The offers were made on the Irish Red Cross Register of Pledges, the official register for solidarity offers to refugees of accommodation, goods and services.
Along with the United Nations High Commissioner for Refugees, the Irish Red Cross is the only non-State body on the Government’s Irish Refugee Protection Programme (IRPP) which aims to resettle 4,000 refugees over the next two years.
The Irish Red Cross was asked to coordinate these offers by Government after the public pledged refugee support to a number of organisations in recent months.
‘We are following up on over 70 pledges made in county Cork with local members meeting those who made the offers, just to establish face-to-face contact and see where people are with their offer,’ said Liam O’Dwyer, secretary general of the Irish Red Cross.
‘Our members in Cork have had an orientation meeting and have been provided with the necessary paper work to begin this important pilot.
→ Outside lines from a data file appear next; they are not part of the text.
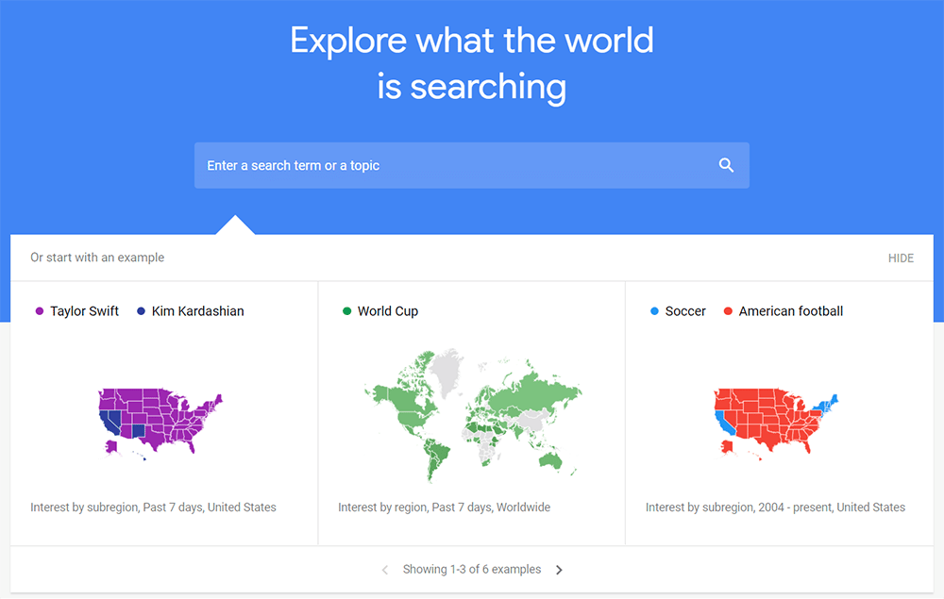This screenshot has height=599, width=944.
Task: Select the Kim Kardashian label
Action: (197, 311)

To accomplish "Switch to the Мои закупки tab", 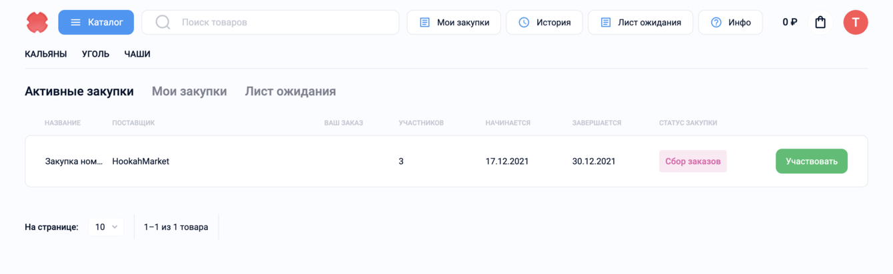I will [x=189, y=91].
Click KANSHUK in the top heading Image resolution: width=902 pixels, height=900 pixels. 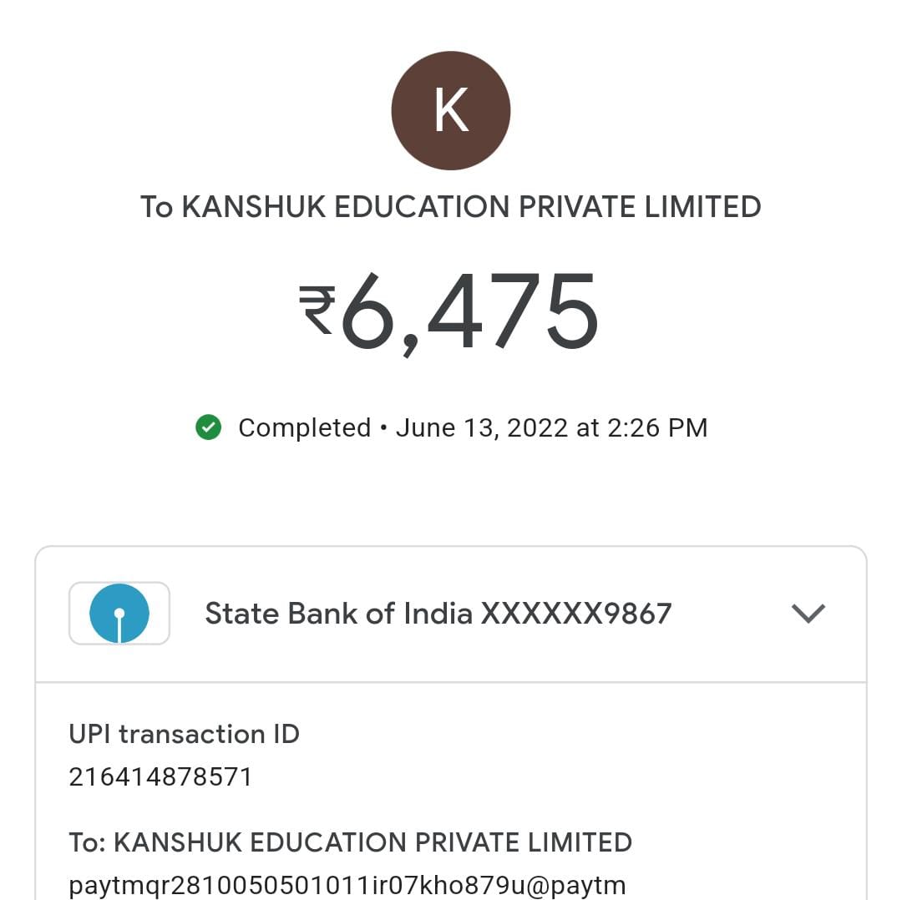point(254,207)
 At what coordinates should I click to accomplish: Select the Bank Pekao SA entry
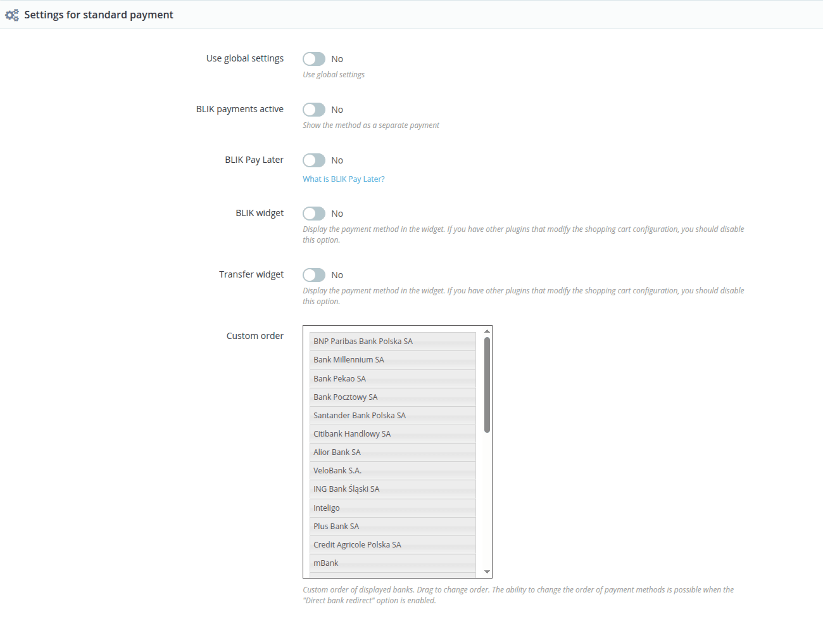(393, 379)
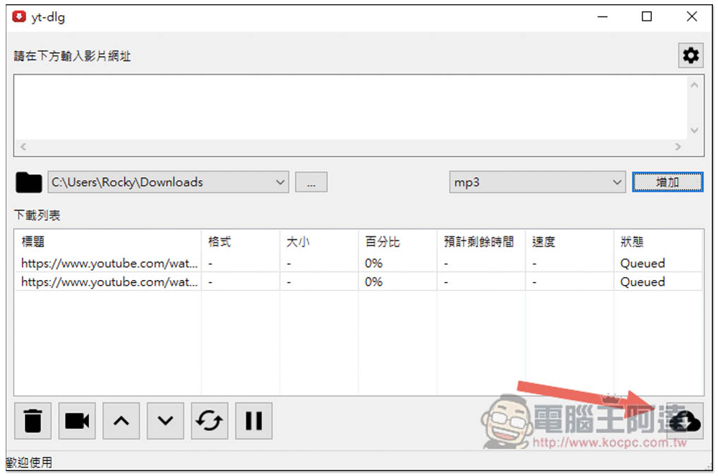
Task: Click the URL box horizontal scrollbar right arrow
Action: (x=678, y=147)
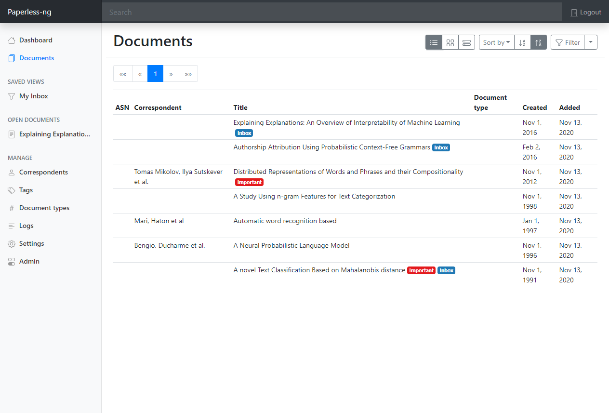Click the Logout door icon
Image resolution: width=609 pixels, height=413 pixels.
(x=574, y=13)
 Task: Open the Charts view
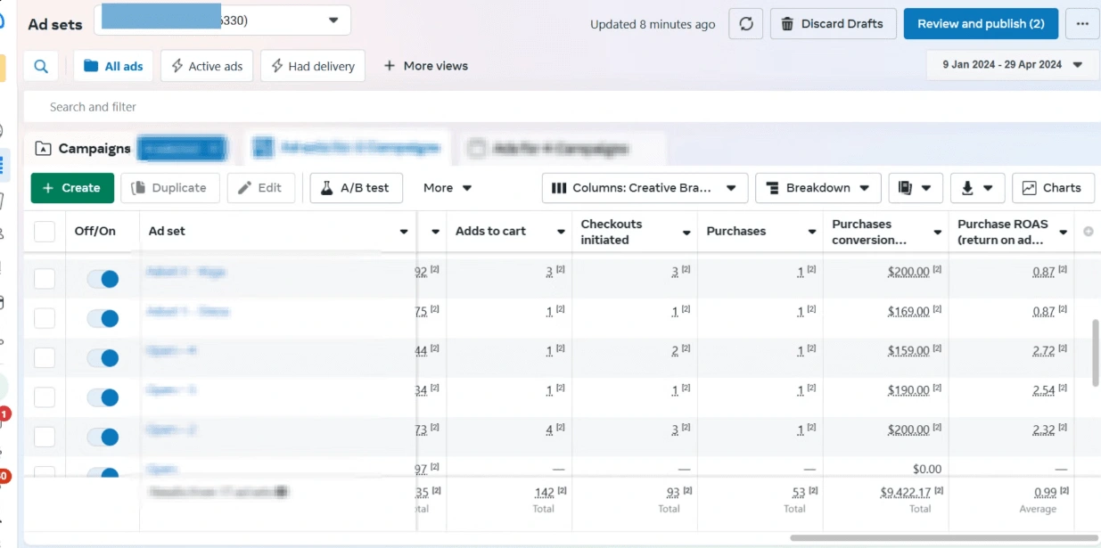click(x=1051, y=188)
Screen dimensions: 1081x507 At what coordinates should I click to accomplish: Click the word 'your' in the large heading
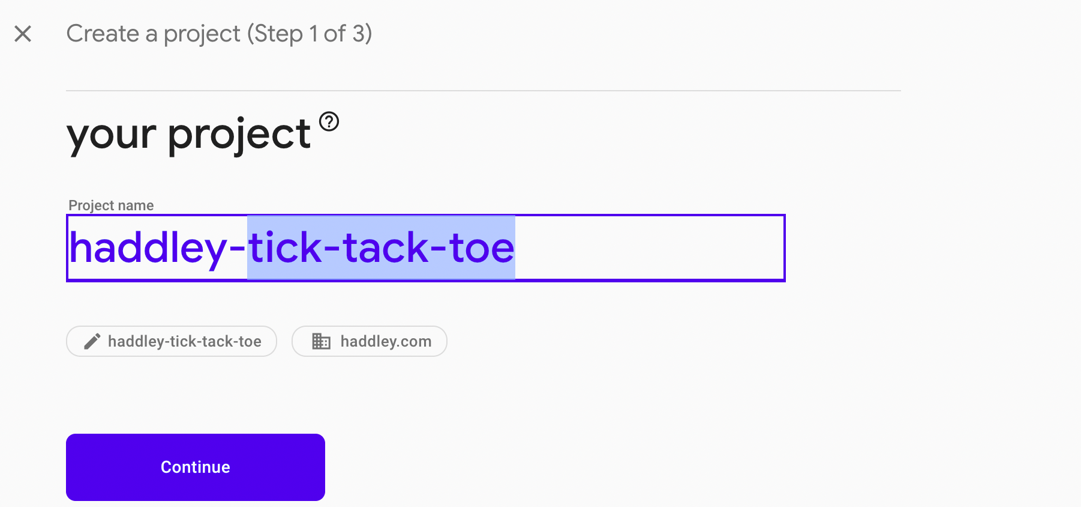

This project follows an important operational principle – to obtain learnings in advance of a wider programme which begins in 2016.
People on the Register of Pledges in county Cork have been contacted by Irish Red Cross Head Office by phone and email and dates for local members to pay a visit are being arranged.
‘This is a purely a pilot project and no one knows where refugees will be living other than the 150 or so that are currently being relocated to Waterford, Tipperary, Kerry and Cork. But over the two-year lifespan of the Government’s Refugee Protection Programme we can expect refugees to be moving into communities throughout the country,’ Mr O’Dwyer said.